Recorded data:
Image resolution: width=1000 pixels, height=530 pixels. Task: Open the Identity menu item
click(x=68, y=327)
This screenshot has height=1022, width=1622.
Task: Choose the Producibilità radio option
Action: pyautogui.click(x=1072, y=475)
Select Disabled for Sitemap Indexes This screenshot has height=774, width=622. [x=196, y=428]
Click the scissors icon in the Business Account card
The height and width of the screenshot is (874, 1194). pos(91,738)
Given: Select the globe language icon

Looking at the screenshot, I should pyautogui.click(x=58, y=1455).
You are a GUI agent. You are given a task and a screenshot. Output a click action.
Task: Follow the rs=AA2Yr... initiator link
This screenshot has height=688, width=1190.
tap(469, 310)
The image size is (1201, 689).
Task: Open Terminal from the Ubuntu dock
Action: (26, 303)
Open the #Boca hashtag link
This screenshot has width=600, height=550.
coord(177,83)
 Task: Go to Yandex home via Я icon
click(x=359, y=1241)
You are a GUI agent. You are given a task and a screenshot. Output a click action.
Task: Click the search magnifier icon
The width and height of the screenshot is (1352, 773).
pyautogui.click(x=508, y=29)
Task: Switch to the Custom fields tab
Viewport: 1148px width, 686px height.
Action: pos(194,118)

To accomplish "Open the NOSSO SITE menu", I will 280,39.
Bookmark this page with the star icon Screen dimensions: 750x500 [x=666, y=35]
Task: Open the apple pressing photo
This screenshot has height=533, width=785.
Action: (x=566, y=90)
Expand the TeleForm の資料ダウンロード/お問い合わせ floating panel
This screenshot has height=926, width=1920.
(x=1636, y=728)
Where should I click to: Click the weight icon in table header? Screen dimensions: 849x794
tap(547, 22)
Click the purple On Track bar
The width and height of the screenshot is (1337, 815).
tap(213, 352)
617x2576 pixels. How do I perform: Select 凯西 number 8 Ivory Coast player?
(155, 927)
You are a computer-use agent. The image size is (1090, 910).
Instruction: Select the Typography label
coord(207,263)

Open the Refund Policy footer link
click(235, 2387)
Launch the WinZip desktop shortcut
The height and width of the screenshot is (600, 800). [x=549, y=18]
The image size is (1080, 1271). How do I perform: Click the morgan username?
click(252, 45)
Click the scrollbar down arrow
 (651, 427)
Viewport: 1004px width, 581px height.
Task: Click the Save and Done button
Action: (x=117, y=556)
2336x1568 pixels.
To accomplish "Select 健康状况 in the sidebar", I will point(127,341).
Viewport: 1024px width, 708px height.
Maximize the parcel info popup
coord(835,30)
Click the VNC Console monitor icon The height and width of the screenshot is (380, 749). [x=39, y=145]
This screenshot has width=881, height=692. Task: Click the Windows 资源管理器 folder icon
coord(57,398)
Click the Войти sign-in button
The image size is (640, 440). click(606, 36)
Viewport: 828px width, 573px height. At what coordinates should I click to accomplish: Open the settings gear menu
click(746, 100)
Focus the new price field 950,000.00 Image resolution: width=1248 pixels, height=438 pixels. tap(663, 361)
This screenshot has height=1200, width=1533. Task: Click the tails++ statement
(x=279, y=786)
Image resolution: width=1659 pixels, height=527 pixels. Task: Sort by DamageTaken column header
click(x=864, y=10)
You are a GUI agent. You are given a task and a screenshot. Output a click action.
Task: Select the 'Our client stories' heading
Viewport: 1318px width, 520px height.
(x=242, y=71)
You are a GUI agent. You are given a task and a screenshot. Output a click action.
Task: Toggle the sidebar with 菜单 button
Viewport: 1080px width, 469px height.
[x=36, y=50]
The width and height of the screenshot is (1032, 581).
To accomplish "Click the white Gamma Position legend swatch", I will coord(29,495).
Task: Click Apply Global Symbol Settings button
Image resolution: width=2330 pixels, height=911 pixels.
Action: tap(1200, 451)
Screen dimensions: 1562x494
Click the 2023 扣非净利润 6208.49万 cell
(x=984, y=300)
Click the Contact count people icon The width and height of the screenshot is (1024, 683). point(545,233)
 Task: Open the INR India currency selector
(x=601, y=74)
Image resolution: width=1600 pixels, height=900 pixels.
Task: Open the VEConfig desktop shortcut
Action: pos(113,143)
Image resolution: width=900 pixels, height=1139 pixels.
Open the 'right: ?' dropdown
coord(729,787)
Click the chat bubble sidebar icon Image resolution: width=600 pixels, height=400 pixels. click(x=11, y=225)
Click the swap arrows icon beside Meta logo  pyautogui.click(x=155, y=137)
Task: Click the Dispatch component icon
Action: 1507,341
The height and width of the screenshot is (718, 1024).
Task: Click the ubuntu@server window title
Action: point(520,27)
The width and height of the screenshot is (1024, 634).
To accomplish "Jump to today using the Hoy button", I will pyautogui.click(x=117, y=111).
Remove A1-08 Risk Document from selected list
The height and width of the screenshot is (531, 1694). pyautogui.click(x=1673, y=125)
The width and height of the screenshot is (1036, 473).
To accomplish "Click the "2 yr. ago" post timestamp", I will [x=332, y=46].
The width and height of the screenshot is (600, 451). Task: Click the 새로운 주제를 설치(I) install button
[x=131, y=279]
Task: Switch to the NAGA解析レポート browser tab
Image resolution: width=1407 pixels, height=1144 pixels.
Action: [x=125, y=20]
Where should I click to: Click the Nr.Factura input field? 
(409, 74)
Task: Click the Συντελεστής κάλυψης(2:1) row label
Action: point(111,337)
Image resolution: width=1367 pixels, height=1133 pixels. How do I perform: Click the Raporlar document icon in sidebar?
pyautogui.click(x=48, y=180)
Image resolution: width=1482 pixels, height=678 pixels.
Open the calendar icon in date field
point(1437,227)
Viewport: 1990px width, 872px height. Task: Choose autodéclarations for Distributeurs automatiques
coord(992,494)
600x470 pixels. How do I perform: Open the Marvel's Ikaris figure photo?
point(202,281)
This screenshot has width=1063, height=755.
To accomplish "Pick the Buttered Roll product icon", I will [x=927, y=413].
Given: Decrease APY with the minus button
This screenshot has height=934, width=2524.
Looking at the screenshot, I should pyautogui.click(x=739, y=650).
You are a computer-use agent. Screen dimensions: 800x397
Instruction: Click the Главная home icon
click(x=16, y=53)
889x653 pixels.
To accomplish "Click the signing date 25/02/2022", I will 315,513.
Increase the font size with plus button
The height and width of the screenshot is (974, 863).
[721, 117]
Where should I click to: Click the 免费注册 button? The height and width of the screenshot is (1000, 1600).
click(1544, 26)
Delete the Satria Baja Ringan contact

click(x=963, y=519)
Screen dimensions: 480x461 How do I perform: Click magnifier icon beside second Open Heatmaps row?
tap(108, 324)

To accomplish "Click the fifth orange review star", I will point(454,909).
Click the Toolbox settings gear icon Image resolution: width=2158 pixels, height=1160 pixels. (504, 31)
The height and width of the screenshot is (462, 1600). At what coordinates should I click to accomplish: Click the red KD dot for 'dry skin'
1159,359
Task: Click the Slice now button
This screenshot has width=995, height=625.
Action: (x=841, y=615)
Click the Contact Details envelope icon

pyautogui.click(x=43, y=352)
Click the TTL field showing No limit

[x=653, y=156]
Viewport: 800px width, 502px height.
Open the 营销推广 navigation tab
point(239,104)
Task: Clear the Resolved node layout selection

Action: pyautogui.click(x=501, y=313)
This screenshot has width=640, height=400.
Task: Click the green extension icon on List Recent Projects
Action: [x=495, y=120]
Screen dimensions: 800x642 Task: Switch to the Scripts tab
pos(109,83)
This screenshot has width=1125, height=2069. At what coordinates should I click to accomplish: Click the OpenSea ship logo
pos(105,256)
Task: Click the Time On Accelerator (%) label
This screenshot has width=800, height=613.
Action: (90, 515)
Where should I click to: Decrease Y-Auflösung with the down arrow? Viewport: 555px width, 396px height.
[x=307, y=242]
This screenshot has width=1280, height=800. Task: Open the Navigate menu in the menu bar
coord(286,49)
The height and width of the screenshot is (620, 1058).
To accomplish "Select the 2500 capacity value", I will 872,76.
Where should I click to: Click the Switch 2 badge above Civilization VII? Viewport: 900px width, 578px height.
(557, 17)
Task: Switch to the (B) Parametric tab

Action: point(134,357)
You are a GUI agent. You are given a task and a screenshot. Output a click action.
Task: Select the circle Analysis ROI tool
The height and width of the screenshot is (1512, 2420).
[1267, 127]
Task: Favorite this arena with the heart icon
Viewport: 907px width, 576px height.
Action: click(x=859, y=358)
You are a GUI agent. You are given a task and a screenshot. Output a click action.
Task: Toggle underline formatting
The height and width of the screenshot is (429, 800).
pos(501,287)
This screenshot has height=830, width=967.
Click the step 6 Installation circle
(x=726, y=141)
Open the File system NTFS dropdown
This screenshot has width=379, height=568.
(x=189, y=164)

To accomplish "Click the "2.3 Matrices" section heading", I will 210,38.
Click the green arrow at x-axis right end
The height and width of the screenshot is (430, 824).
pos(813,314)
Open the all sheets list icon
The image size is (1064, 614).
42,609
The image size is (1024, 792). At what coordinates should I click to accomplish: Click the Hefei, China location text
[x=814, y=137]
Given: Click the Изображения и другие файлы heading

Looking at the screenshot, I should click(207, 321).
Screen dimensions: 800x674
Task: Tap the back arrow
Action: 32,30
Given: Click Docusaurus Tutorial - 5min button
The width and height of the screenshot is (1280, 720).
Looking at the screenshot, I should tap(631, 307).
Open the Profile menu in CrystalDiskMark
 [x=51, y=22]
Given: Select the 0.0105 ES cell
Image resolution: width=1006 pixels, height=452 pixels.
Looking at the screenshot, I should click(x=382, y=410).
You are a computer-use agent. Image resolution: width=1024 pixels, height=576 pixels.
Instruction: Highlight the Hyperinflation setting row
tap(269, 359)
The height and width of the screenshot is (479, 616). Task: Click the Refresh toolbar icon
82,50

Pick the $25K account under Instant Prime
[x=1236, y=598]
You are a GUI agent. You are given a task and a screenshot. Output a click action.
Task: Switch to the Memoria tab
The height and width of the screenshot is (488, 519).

Problem description:
Where the data above reaches the line holding "Click the Войти sign-in button", begin printing, and stop after the line holding "Task: Select the 'Our client stories' heading". Each line must be reproduced exactly, with nothing else added.

Response:
Click the Войти sign-in button
The image size is (640, 440). click(606, 36)
Viewport: 828px width, 573px height. At what coordinates should I click to accomplish: Open the settings gear menu
click(746, 100)
Focus the new price field 950,000.00 Image resolution: width=1248 pixels, height=438 pixels. tap(663, 361)
This screenshot has height=1200, width=1533. Task: Click the tails++ statement
(x=279, y=786)
Image resolution: width=1659 pixels, height=527 pixels. Task: Sort by DamageTaken column header
click(x=864, y=10)
You are a GUI agent. You are given a task and a screenshot. Output a click action.
Task: Select the 'Our client stories' heading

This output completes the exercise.